For Immediate Release
May 13, 2015
Contact: Brian Dries
Butkovitz Says New Port Would Generate Thousands of Jobs
City Controller’s study of Southport would generate much-needed growth for containers, autos and energy facility
PHILADELPHIA – City Controller Alan Butkovitz today released a study of the Port of Philadelphia’s land at Southport and found that more than 8,000 jobs could be created by utilizing the land for containers, autos and energy.
After studying existing port usage in Philadelphia and comparing statistics to ports in other cities, it is estimated that the 239-acre complex at the Philadelphia Navy Yard would generate the following total direct jobs:
8,100 – if the entire acreage was dedicated to a container terminal
6,800 – a combination of a container terminal and energy port; and
5,800 – a combination of a container terminal and auto facility.
“While each industry plays an important role in how Philadelphia can maximize the number of jobs at Southport, a combination that includes as many containers as possible would produce the most jobs,” said Butkovitz. “It’s not just about quantity, but there has to be a balance between ready right now jobs and potential future jobs that haven’t matured to the same level of actualization.”

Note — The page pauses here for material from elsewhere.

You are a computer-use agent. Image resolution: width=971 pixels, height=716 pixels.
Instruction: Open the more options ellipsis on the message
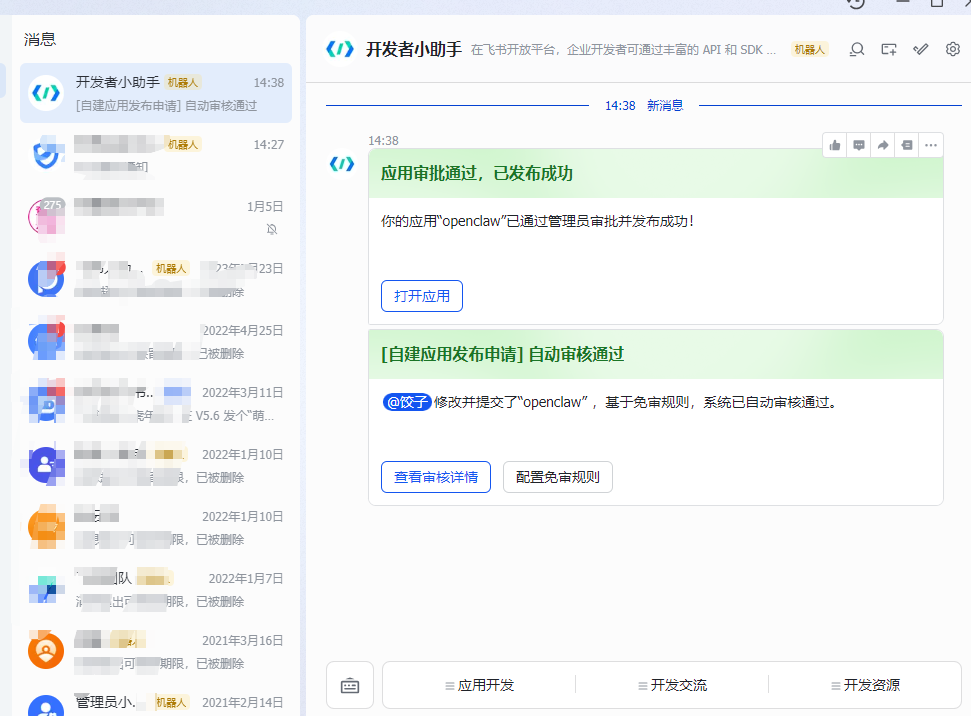pyautogui.click(x=931, y=145)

Along with boosting job growth, these opportunities would generate between $240 million and $336 million in wages, resulting in between $10 million and $13.5 million in new tax revenue annually for the city. In addition, the direct jobs and revenues would create additional indirect, good-paying jobs in trucking, warehousing and customs.
“The development of Southport offers Philadelphia an opportunity to expand its port capabilities corresponding to the growth areas of the City’s industrial economy,” said Butkovitz.
“I would like to thank the City Controller for doing this report, as it has been needed for a number of years,” said Rep. William Keller, 184th Legislative District and Chairman of the Democratic Transportation Committee. “Philadelphia hasn’t taken advantage of what it has and this report will start the conversation of how we can create new jobs in our City.”
According to Controller Butkovitz, with the expansion of the Panama Canal almost complete, Philadelphia needs to position itself to benefit from the increased cargo traffic, which many other East Coast cities have already done.
“It is imperative that Southport becomes a state-of-the-art facility to meet any demand that is presented to Philadelphia,” said Butkovitz.